Chapter Nine
ALICE
Since the day Knox's flowers arrived, Cooper had been the model of good behavior. In the office, he treated me just as always, maybe a shade cooler and more abrupt.
That coolness might have made me worry if he hadn't been at my door every night backing me into my apartment, hauling me against him and fucking me until I could barely walk. In the mornings he set the alarm early and woke me with his mouth and hands, leaving me limp and breathless.
Cooper said morning sex was better than any cup of coffee. I had to agree. I didn't need caffeine. I was on a Cooper high.
I don’t know if it was all the orgasms or the fulfillment of such a long crush, but two weeks into this thing with Cooper and I was reeling.
He wanted to tell people. I couldn’t get my head around that.
If we told everyone, this wouldn’t be a fling.
It wouldn’t be temporary. I’d never known Cooper to do anything but temporary.
If he’d wanted more with me, he’d had years. Except he hadn’t. Not really.

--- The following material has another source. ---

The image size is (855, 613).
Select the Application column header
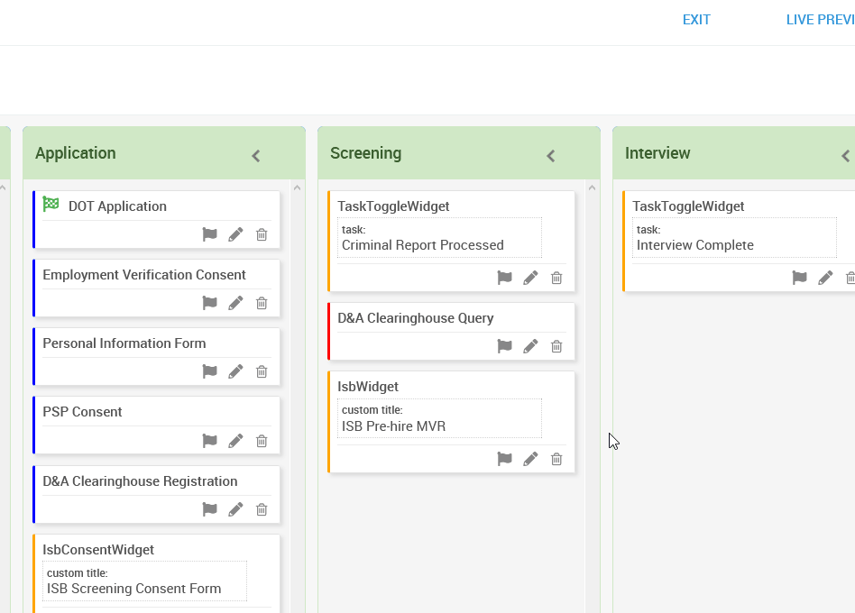pos(76,153)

I’d been married until six months ago, and Cooper—unlike his father—was a man of honor. He’d hated my husband, but he’d respected our marriage. Every time I considered the idea that Cooper might have been interested in me all these years, my brain veered away from the thought.
Wishful thinking, Alice.
This is the man who dated an Oscar winner. Who dumped a pop star because she was too high-maintenance. After those two relationships, Cooper had sworn off women he met through his work. He seemed to have sworn off relationships entirely in the past few years. Why would I be any different?
I trusted Cooper when he said this thing between us wouldn’t affect our jobs. The way he’d acted at work this week proved he could compartmentalize. He’d be fine when it ended.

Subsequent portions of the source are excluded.